Thursday, March 6, 2014

The Seeking Daddy Project Day 34: Smile for the camera!

My toy poodle Lottie has really bad teeth.

It's the bane of our existence, really.  She's tiny, and there's just not enough room in her mouth for all of them.  She's only five years old, but in the past three years (and four dental cleanings) she's lost all but 9 of her teeth.  She still has all her canines and can still eat fine, but I don't want her to end up a 7-year-old toothless wonder-dog who can't enjoy bones and rawhides.

However, try to brush that handful of pearly whites and my sweet, loving little dog turns into a 5-pound Cujo bent on destruction of everything in her path.

Tonight, realizing it's been a few weeks since she's had her teeth brushed by the groomer, I decided it was time to try again with the tiny angled toothbrush and beef-flavored doggie toothpaste I bought a few years ago.  I did everything the package said: I let her smell the toothpaste, lick it off my finger, praised her over and over, and finally...managed to wedge her in between my knees and desperately tried to get even a few brushes in between her vicious attempts to take off my hands with the few crunchers she has left.

After ten minutes of fighting, I gave up and reached for the dental spray I keep on our bathroom counter - a compromise, if you will.  (Not really, she hates that too.)  But first, I decided that I was going to prove to our vet that Lottie will not let me do anything with her teeth, so I turned on the video recorder on my iPhone and set it up against the bathtub to film her.

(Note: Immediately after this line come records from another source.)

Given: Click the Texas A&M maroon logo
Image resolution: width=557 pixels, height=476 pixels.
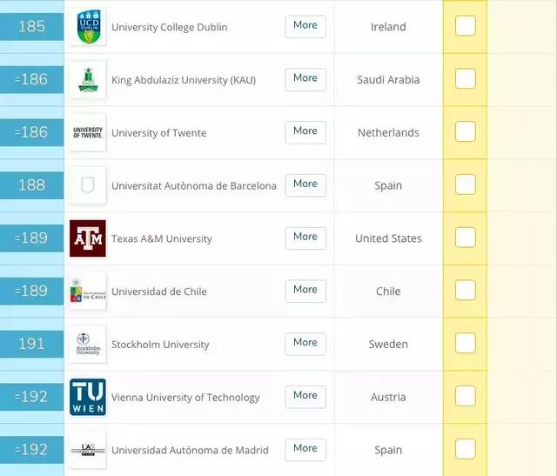Looking at the screenshot, I should 88,238.
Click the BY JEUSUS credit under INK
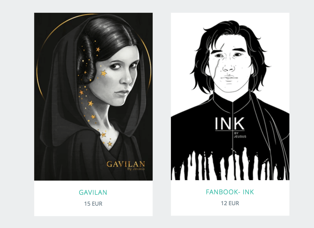 [x=240, y=135]
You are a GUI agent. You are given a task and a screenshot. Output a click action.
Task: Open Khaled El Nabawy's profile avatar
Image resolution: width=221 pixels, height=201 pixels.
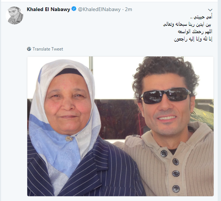[14, 15]
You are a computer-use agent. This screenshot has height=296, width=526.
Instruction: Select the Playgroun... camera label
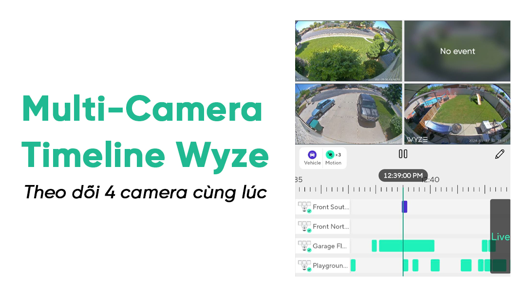pos(330,265)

"This video is for Dr. Tran!" I announced to a quizzical Lottie, who did the poodle head-tilt as I narrated. "This is to show her that Lottie will NOT let me brush her teeth or spray them!  This is proof!"

Lottie sat across from me with a look as if to say, "Mom, quit being such a weirdo."

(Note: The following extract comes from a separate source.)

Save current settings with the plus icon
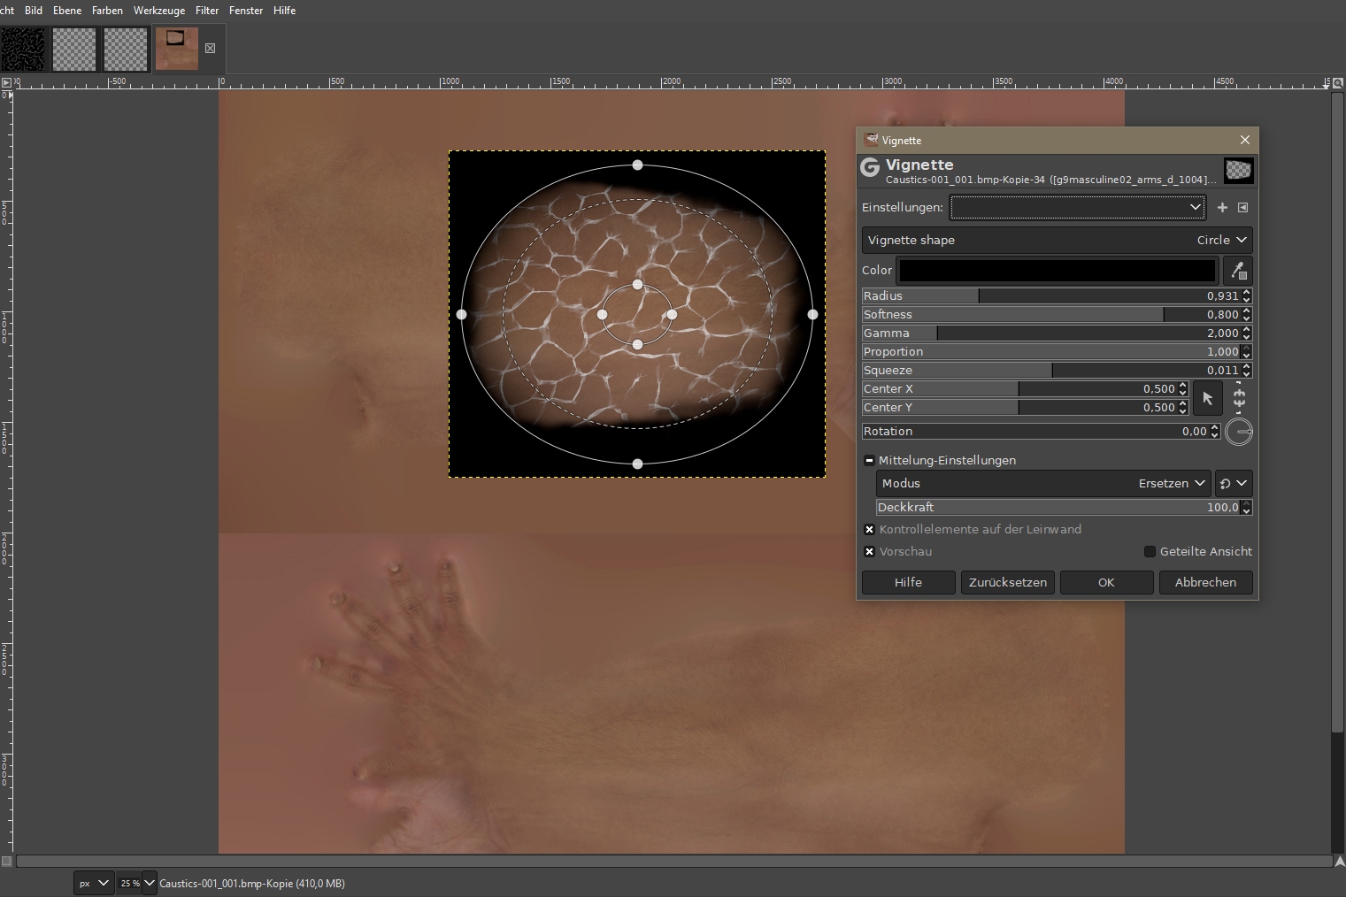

I leaned in, grabbed Lottie under her chin, held the spray in my other hand...and would you believe it, she sat peacefully right there as I opened her mouth and sprayed her teeth, no muss, no fuss.

I was shocked.

I praised her out of disbelief as well as excitement, and after I was finished she trotted off back to her rawhide in the other room, adjusting to the new flavor in her mouth.

I picked up the iPhone and stared at it dumbly...then stopped the recording.

What just happened?!

She had never let me spray her teeth before - not once in her almost 6 years of life.

And yet, when the camera was on, she sat still and was complacent.

Now, I'm not silly enough to think that she understood the camera was there. That wasn't it. She probably was just relieved that I wasn't trying to use the toothbrush, or she liked the taste of the spray (suddenly), or any other number of reasons.  Whatever it was, though, it got me thinking.

How many of us are like that?  Angry, rebellious, fighting with God, fighting with our families and friends - until the camera is switched on?  Until we're out in the open, out around strangers, out at church or in public?

How often do we stop our bad behavior when all eyes are on us?

I think that's one of the reasons I sometimes get frustrated with church.  Not any one church in particular, just in general - we have a tendency to lie when we're at church.  In response to "How are you?", we say "I'm well!" or "I'm fine," not being genuine.  We have a tendency to put on a happy face, to sweep our struggles under the rug, or to deny that we're suffering.

We have a tendency to become complacent when the camera is switched on.

I can't be complacent right now.  I can't be silent and obliging in this season of my life.  I can't just pretend everything is fine and that I'm not angry, not hurting, not heartbroken.

I guess I just have to find someone, something, somewhere...that won't turn on the camera.